Damnation And A Day : un concept symphonique ambitieux

Tout d'abord, le concept de ce Damnation And A Day est ambitieux comme toujours avec Cradle. Les textes sont sans doute parmi les plus travaillés (et les plus longs) de tous les genres de metal confondus. Mais qu'est-ce qui m'a fait subitement changer d'avis sur ce groupe ? Serait-ce le fait que le combo ait pu enfin utiliser un orchestre complet pour accoucher de ses parties symphoniques pas franchement évidentes ? Sans doute, car ces orchestrations sont en tout point remarquables et surtout admirablement dosées sur l'ensemble de cette œuvre. Damnation And A Day se compose de 4 chapitres introduits par un interlude symphonique. Ceux-ci sont somptueusement bien incorporés au concept.

Production et mixage : une nette progression

Le mixage et la production se sont considérablement améliorés eux aussi. Le changement le plus notable réside dans le son de batterie qui, bien que toujours en retrait, est audible et bénéficie d'un semblant de production. On ne peut pas en dire autant de la basse. Toutefois, contrairement aux rondelles précédentes du combo, on devine qu'elle est là mais on a du mal à discerner avec beaucoup de précision ce qu'elle joue.

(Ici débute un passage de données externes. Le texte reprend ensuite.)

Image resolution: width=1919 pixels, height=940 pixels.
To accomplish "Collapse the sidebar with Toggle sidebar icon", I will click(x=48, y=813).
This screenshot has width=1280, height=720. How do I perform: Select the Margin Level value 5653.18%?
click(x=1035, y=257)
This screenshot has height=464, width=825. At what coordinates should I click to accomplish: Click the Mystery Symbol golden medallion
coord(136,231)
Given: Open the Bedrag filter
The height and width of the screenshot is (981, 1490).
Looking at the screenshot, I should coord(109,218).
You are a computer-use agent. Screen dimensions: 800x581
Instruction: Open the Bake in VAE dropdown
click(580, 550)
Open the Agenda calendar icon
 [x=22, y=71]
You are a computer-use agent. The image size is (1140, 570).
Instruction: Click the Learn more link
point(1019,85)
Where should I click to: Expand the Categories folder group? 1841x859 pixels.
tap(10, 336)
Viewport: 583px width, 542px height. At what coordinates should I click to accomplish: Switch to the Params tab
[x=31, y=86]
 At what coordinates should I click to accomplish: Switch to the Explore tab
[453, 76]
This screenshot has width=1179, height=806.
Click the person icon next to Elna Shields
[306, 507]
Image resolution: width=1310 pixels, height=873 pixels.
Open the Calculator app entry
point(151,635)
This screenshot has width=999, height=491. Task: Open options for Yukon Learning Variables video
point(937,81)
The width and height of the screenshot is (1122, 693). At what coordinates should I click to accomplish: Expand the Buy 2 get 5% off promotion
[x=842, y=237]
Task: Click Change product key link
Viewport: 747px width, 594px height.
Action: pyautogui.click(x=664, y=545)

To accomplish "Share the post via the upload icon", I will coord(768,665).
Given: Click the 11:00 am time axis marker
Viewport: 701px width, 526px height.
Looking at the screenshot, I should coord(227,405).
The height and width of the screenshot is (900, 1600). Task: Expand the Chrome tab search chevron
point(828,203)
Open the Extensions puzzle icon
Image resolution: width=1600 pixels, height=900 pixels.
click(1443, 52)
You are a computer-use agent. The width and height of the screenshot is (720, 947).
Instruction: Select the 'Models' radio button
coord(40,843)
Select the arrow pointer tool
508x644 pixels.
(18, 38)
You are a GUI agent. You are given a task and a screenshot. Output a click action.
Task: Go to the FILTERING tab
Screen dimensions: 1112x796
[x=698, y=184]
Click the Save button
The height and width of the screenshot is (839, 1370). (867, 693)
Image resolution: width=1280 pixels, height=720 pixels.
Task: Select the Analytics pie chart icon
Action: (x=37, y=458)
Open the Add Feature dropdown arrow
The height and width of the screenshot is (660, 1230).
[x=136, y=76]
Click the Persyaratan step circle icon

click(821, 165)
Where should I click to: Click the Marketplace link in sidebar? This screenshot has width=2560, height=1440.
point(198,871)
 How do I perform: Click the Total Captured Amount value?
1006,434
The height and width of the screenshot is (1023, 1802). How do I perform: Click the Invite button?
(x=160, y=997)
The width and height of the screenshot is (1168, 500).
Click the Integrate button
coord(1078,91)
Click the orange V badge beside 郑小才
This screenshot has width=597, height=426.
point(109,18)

L'équilibre parfait entre death, black et mélodie

Les 76 minutes de Damnation And A Day passent à toute allure et Cradle n'a pas le temps de nous ennuyer un seul instant. Les parties symphoniques se retrouvent également distillées sur certains titres, ce qui ne fait qu'augmenter leur aspect théâtral grandiose, comme sur The Promise Of Fever. Ce qui m'a réellement plu sur Damnation And A Day est cet incroyable équilibre entre death, black et mélodie. Cette dernière atteint des sommets sur le riff de Hurt And Virtue. Le côté death est lui extrêmement présent sur An Enemy Led The Tempest.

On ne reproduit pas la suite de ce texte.